Goal of the exercise: Return the entries from the start through the line containing "click(200, 344)", both ends included, copied verbatim.

Entries provided:
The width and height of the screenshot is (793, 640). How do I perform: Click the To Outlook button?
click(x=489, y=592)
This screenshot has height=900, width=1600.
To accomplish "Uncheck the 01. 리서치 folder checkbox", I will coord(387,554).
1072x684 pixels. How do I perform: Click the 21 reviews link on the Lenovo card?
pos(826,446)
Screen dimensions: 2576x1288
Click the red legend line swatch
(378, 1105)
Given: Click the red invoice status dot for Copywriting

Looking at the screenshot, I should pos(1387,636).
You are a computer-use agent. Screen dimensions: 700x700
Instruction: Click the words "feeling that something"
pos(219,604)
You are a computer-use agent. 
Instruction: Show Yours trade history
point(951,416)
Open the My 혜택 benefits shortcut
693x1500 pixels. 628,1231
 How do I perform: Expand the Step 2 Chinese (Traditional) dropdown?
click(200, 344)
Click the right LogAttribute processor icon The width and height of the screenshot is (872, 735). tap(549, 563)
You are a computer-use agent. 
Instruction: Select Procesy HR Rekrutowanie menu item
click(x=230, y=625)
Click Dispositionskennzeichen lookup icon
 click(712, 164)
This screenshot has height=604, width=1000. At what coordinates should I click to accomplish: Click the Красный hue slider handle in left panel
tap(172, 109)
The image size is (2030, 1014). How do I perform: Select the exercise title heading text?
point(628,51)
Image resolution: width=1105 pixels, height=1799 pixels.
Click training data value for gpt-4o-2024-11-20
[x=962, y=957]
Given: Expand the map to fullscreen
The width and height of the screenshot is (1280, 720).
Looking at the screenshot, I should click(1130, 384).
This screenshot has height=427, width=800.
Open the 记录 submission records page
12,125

Task result:
The width and height of the screenshot is (793, 640). How do I perform: Click the To Outlook button?
click(x=489, y=592)
This screenshot has height=900, width=1600.
To accomplish "Uncheck the 01. 리서치 folder checkbox", I will coord(387,554).
1072x684 pixels. How do I perform: Click the 21 reviews link on the Lenovo card?
pos(826,446)
Screen dimensions: 2576x1288
Click the red legend line swatch
(378, 1105)
Given: Click the red invoice status dot for Copywriting

Looking at the screenshot, I should pos(1387,636).
You are a computer-use agent. Screen dimensions: 700x700
Instruction: Click the words "feeling that something"
pos(219,604)
You are a computer-use agent. 
Instruction: Show Yours trade history
point(951,416)
Open the My 혜택 benefits shortcut
693x1500 pixels. 628,1231
 How do I perform: Expand the Step 2 Chinese (Traditional) dropdown?
click(200, 344)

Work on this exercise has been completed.